I’m fast coming to the conclusion that my marriage is ending. It’s almost a relief in a way. But I just can’t see a financial solution to separating from my other half.
As a couple, our financial situation is relatively comfortable, certainly a lot more comfortable that the many nightmare stories you read around here about debt and negative equity. But if we separate, it would be a very different story. Here’s our current situation:
Age: 49
Spouse’s/Partner's age: 48
Annual gross income from employment or profession: €73k public sector, so pension levy comes off gross
Annual gross income of spouse: €3k
Monthly take-home pay : €3,464 (after additional years pension purchase)
Type of employment: Moved to public sector 10 years ago, niche specialist role, very few opportunities for promotion or additional income
In general are you:
(a) spending more than you earn, or
(b) saving?
Definitely spending more – have been running down all savings built up in the good years to the extent that credit card debt has built up (part of the reason for splitting up, as it happens)
Rough estimate of value of home: €450k – maybe more after recent price jumps – 4-bed semi-D in a nice part of south Dublin
Amount outstanding on your mortgage: €5k
What interest rate are you paying? Tracker
Other borrowings – car loans/personal loans etc : €8k in credit card debt from last couple of years converted to personal loan, paying €260 per month to clear over 3 years
Do you pay off your full credit card balance each month? No,
If not, what is the balance on your credit card? about €3k (on top of €8k mentioned above)
Savings and investments: €3k left in credit union
Do you have a pension scheme? Yes, about €100k in two DC schemes from previous private sector employment
Do you own any investment or other property? No
Ages of children: Two boys, 14 and 10, older lad has done 1 year in private secondary school
Life insurance: Mortgage protection policy still in place, but due to finish soon with mortgage
What specific question do you have or what issues are of concern to you?

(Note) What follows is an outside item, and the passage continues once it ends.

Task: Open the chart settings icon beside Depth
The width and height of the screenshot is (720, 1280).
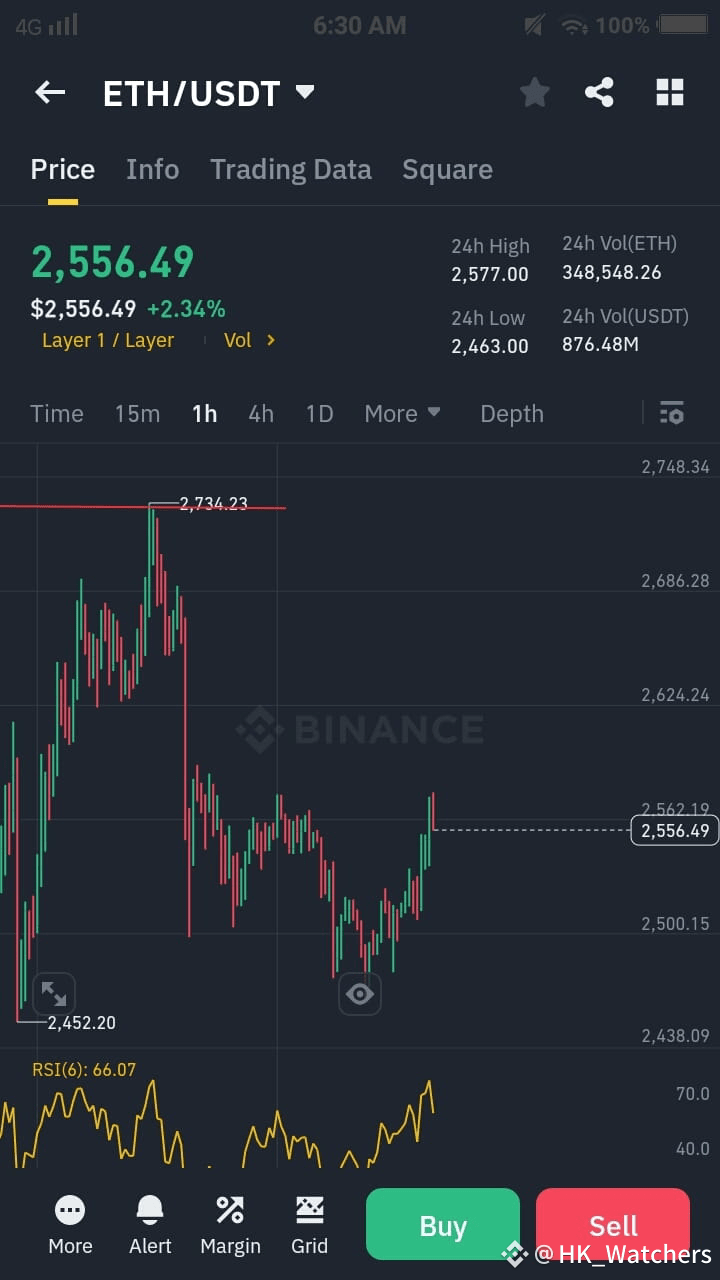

How on earth could we afford to run two houses if we split? I would imagine that the kids will end up staying with herself in the family home, as that seems to be the way things go in Ireland. I really couldn’t go back to housesharing at my age, and I’d need to have room for the kids to stay. I’ll almost certainly inherit the cats too. So I’d need a 2-bed or more likely 3-bed house or apartment. I know pets can be a dealbreaker in many apartments, so a house seems the more likely option. If I look at 3-bed houses in the current area, even the very much less salubrious parts of the area, they are at about €300k. I’ve just no idea how I could fund this, or fund equivalent rent, while continuing to support ex-wife and family to stay in the family home.
I've been a good provider to my family. I was earning €100k in the private sector before I switched to public, so we had lots of good times, with nice car and nice holidays. I'm really not that bothered about material stuff, but herself doesn't share that particular world view - another reason why we're probably not going to stay together.
Maybe I could draw down my €100k approx pension pot early, once I pass 50, and get a lump sum that would cover a house deposit, but I still wouldn’t get near a 20% deposit, which I understand is what is required these days. I could cancel the purchase of additional pension years, though it is great financial value, given that it is based on the old (pre-2006) pricing. As a last resort, I might have to think about cancelling the private school, though it would be particularly hard on the oldest lad who has already done a year there. The rough plan was the that savings on outgoings from clearing the mortgage would allow us to cover the school fees and cover the personal loans too.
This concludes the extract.